Most of the data on the website is associated with the UserGUID rather than
the UserName. On the membership provider I am storing the userGUID as
follows:
HttpContext.Current.Session.Add("UserGuid",System.Convert.ToString(reader["UserGuid"]));
I can easily access this value on any of web pages However on my Custom Role
Provider the HttpContext.Current.Session is null.
Question 1
Where do I store the UserGUID on my membership provider so I access it on
my Role Provider?
Question 2
I would like also to cache the roles for the logged user so that
GetRolesForUser(string username) won't have to be accessing the database
every time the user changes pages instead I would read it from cache if
available. Where would be a secure place to store these values?

Thanks for the help

From: Mr. Arnold on
Temoc wrote:
> I am implementing a Custom Membership and Role Provider against SQL Database
> using Visual Studio 2010.
> Most of the data on the website is associated with the UserGUID rather than
> the UserName. On the membership provider I am storing the userGUID as
> follows:
> HttpContext.Current.Session.Add("UserGuid",System.Convert.ToString(reader["UserGuid"]));
> I can easily access this value on any of web pages However on my Custom Role
> Provider the HttpContext.Current.Session is null.
> Question 1
> Where do I store the UserGUID on my membership provider so I access it on
> my Role Provider?
> Question 2
> I would like also to cache the roles for the logged user so that
> GetRolesForUser(string username) won't have to be accessing the database
> every time the user changes pages instead I would read it from cache if
> available. Where would be a secure place to store these values?

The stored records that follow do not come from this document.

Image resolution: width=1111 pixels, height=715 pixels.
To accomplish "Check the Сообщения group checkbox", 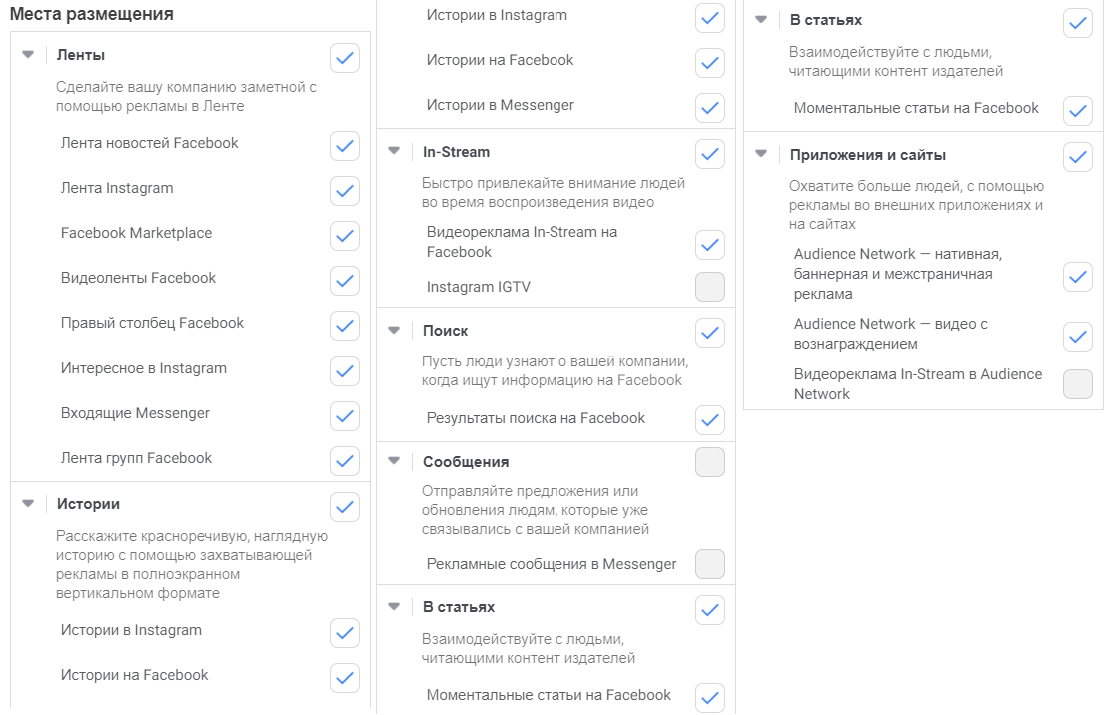I will point(710,462).
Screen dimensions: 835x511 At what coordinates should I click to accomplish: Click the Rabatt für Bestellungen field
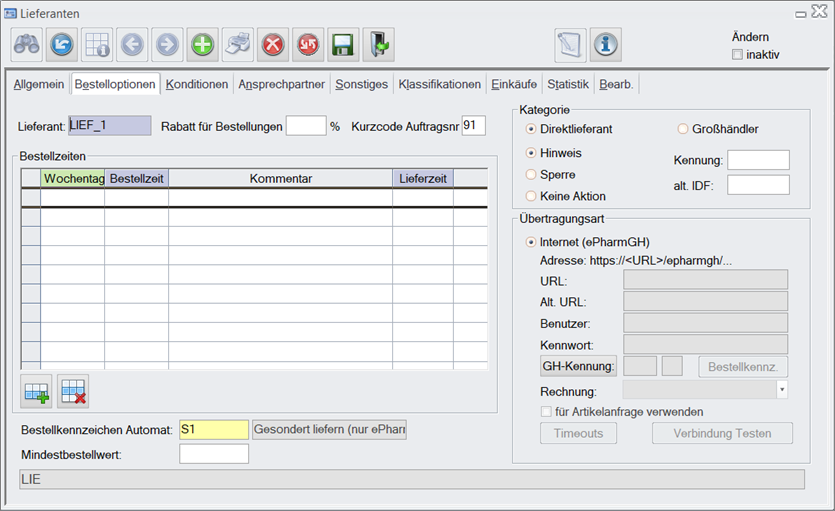tap(306, 126)
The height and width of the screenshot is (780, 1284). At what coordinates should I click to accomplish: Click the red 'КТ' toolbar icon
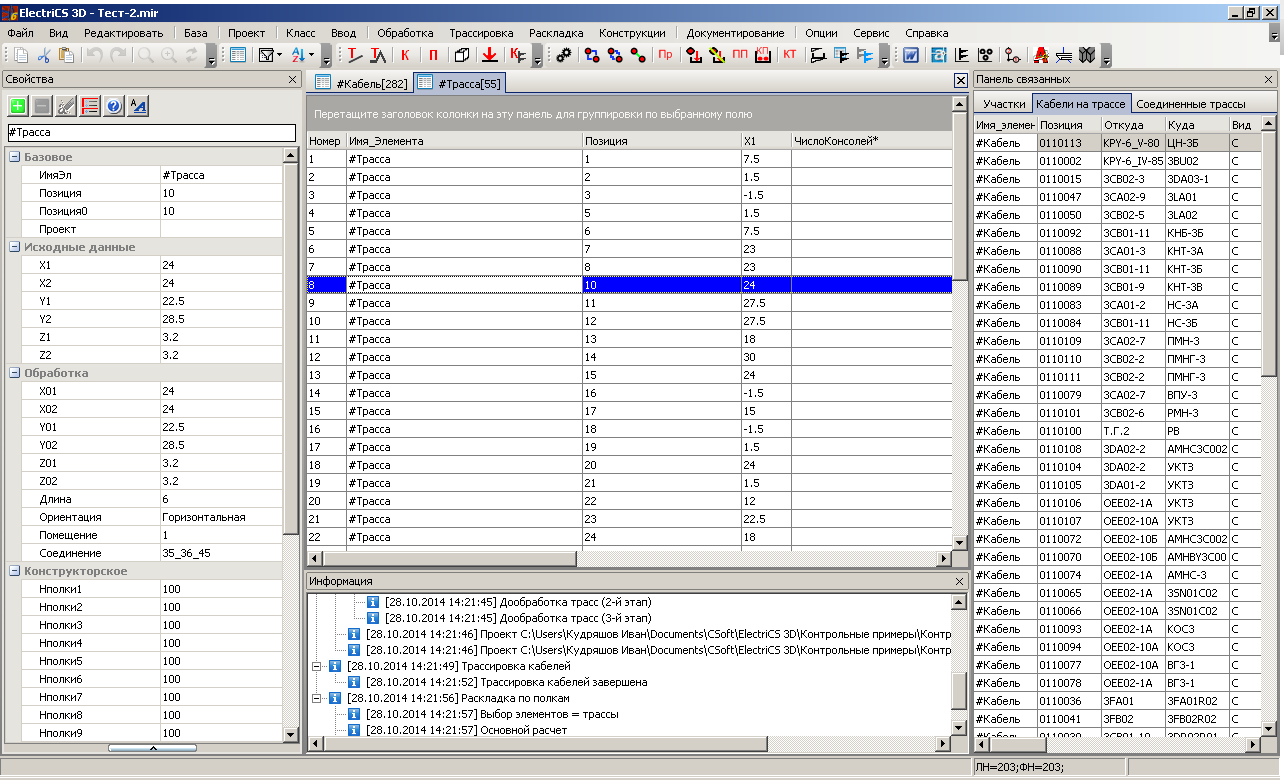(x=790, y=55)
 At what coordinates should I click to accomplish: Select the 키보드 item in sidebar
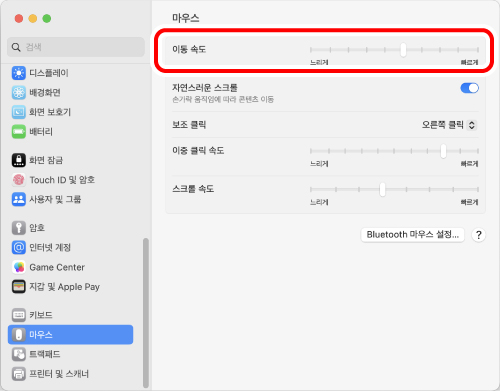point(70,315)
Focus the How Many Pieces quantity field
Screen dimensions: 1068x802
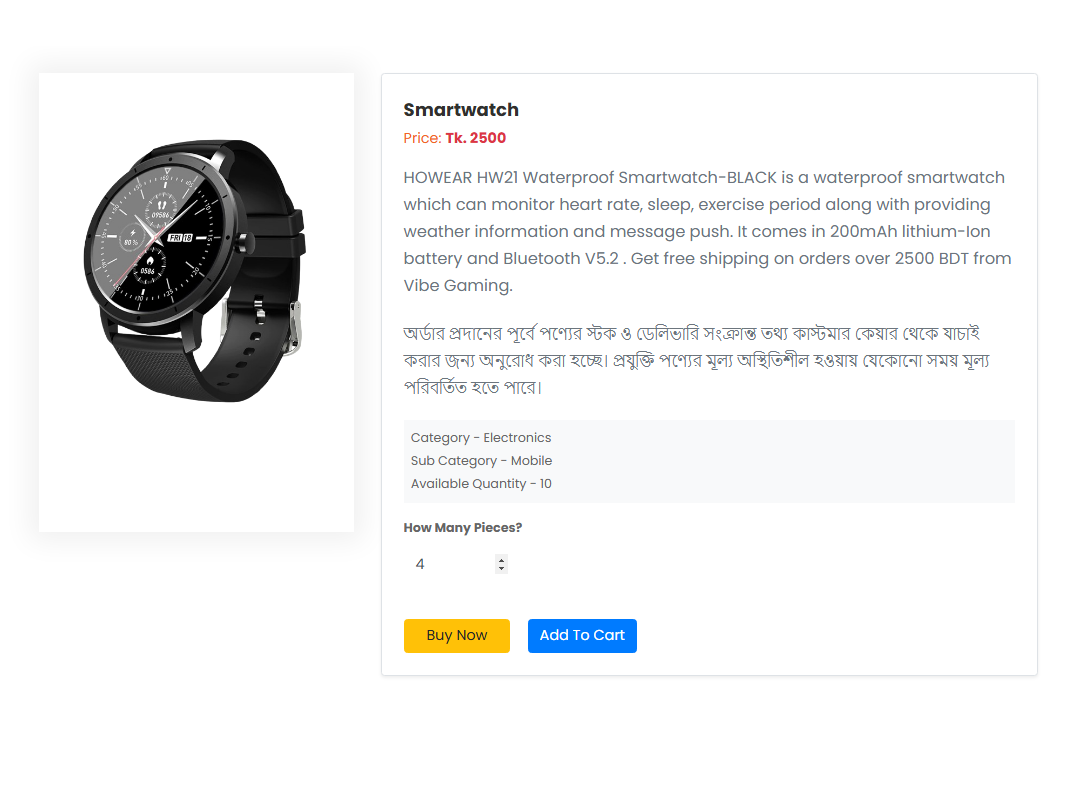pos(456,564)
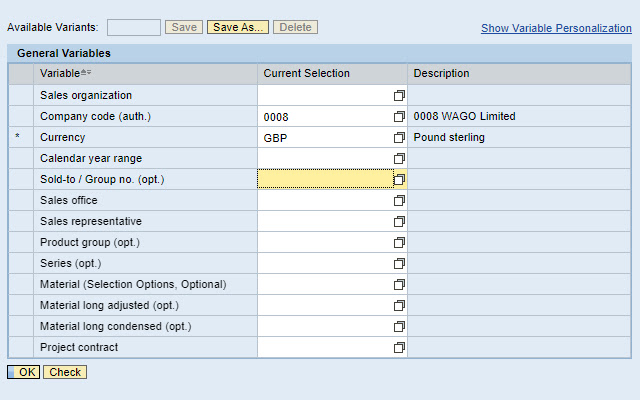Open value help icon for Series (opt.)
Viewport: 640px width, 400px height.
(x=399, y=264)
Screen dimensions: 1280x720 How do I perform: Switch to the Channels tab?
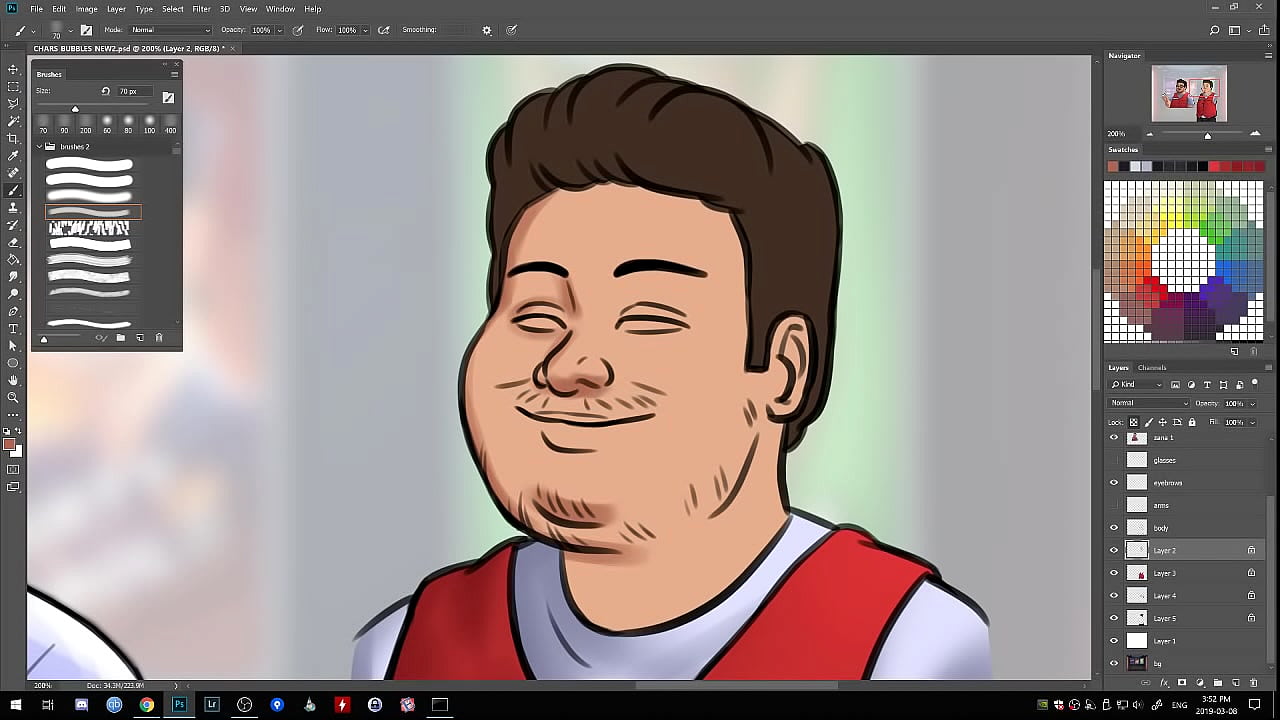[1152, 368]
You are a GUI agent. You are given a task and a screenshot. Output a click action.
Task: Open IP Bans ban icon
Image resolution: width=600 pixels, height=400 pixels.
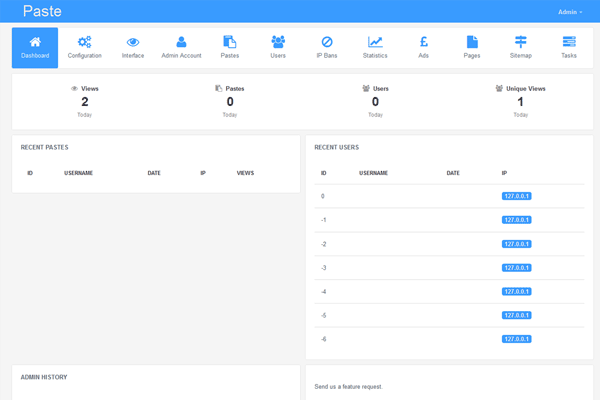327,42
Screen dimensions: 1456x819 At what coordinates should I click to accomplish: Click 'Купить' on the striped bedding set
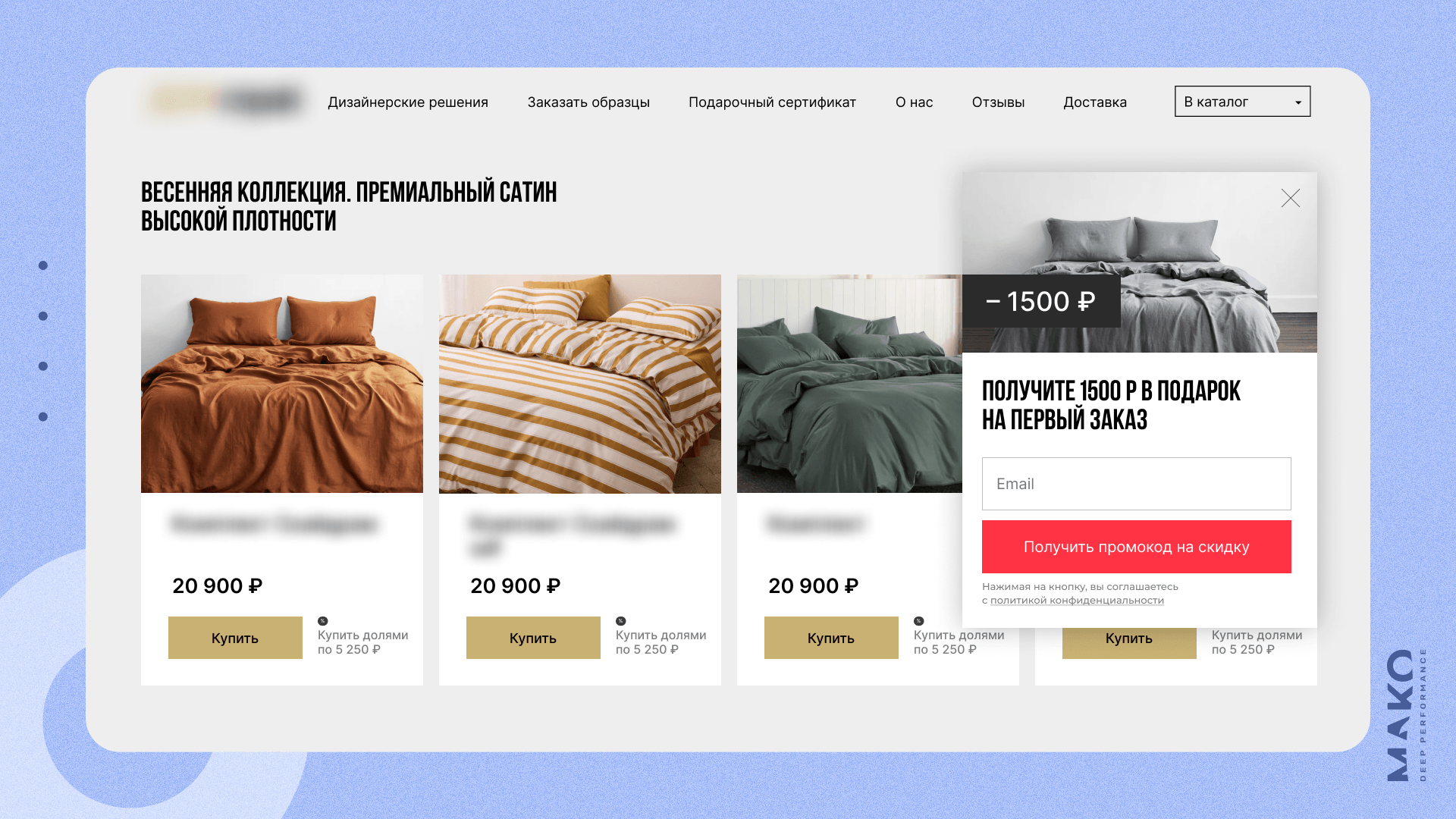[533, 638]
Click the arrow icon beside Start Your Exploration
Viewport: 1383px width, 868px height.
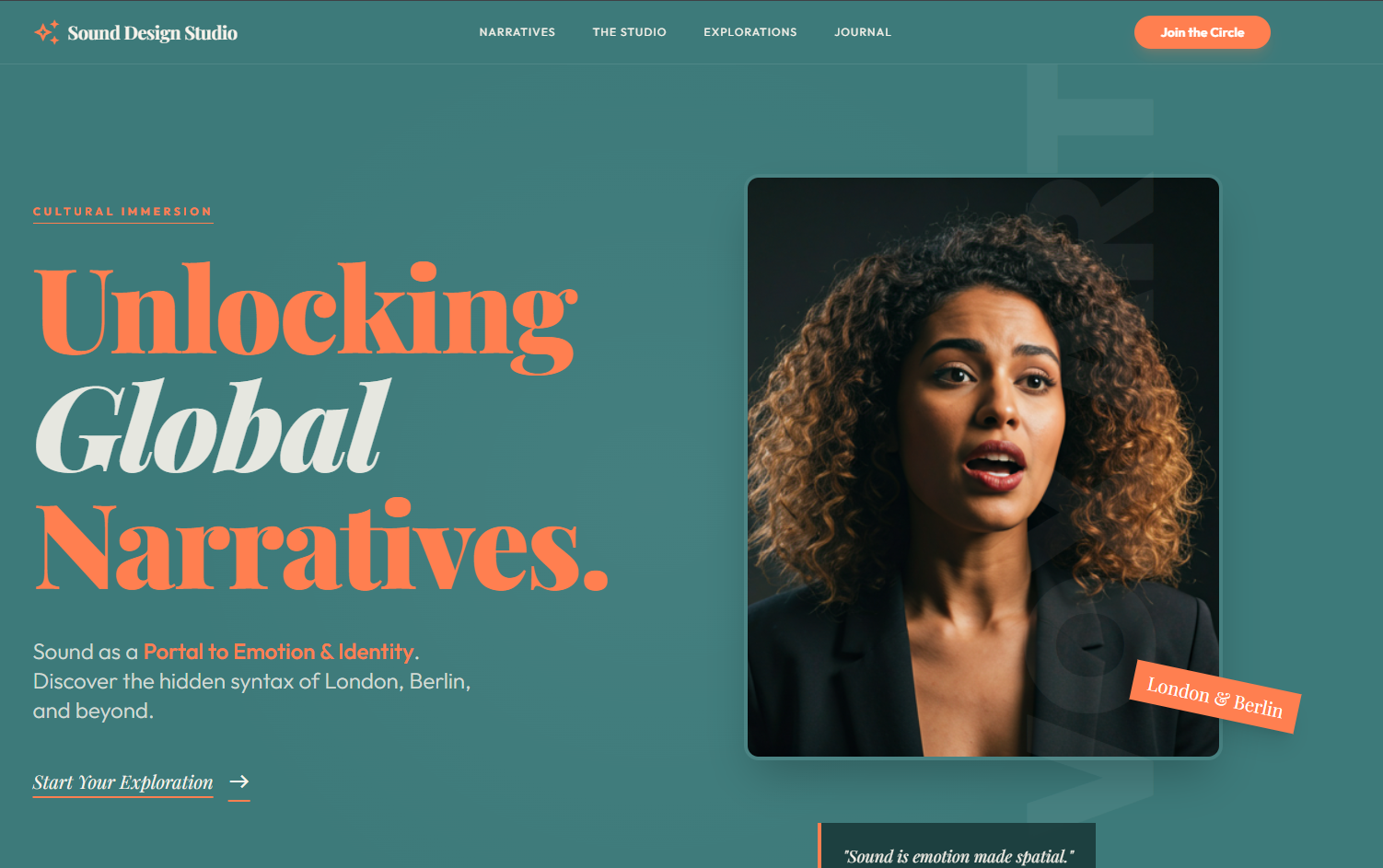point(239,781)
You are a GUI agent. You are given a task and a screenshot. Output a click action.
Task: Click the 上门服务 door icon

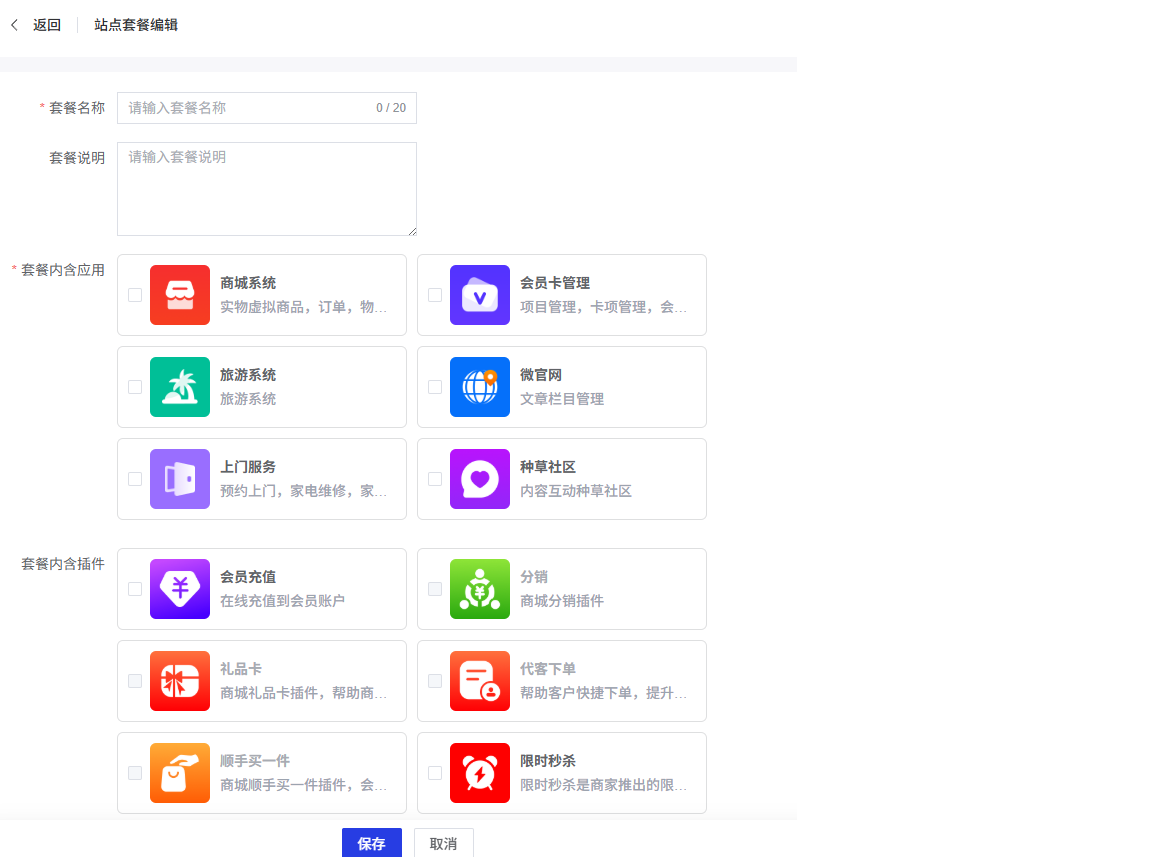coord(180,479)
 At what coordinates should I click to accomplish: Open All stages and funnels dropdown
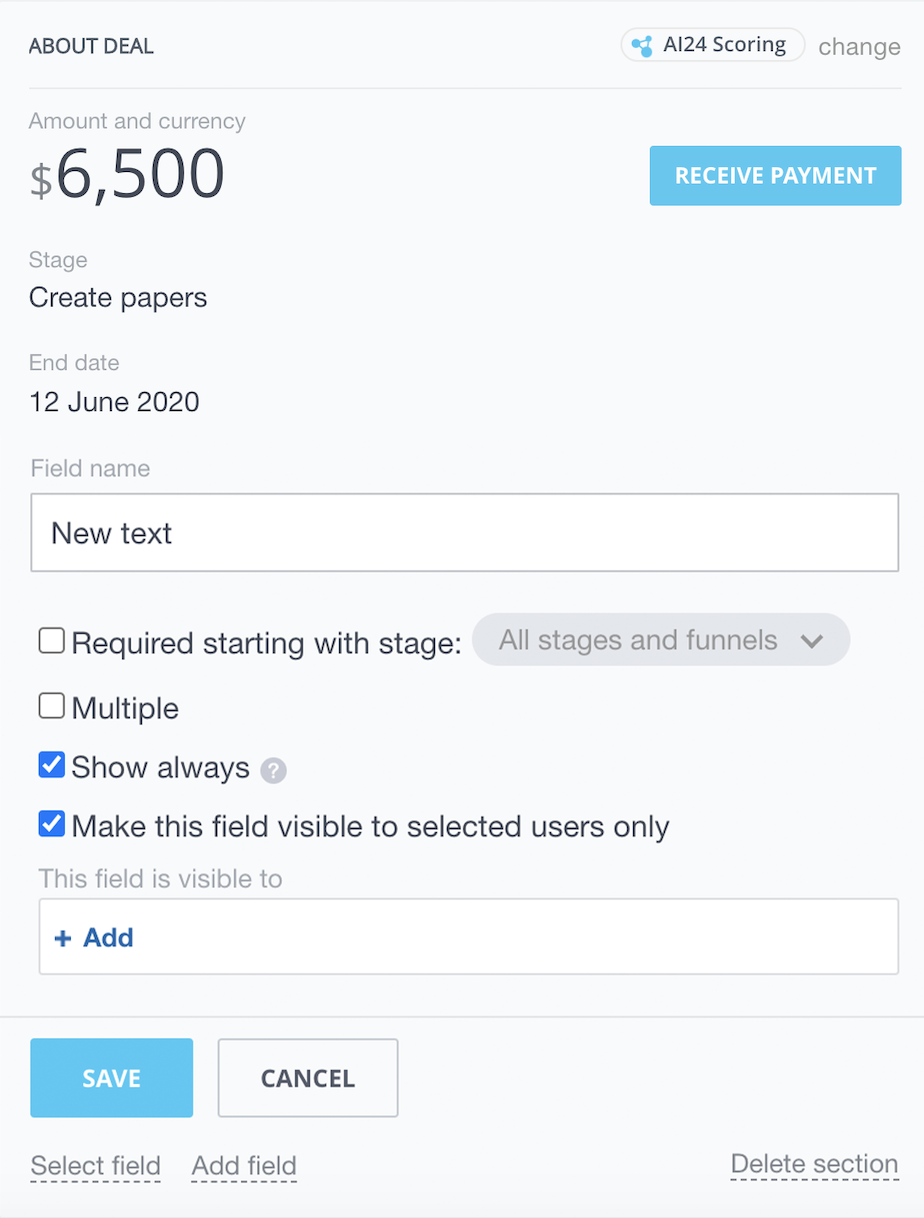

You would cache the information on a back-end application Web server,
and you would retrieve the information using a Web service. The Web
service would read cache first (cache on a timer) and if null for the
user, the service would go back to the database and persist it back to
cache on the back-end application Web server.

As far as the GUID what's wrong in passing it as a parm on the URL to
every page on a Response Redirect to the page?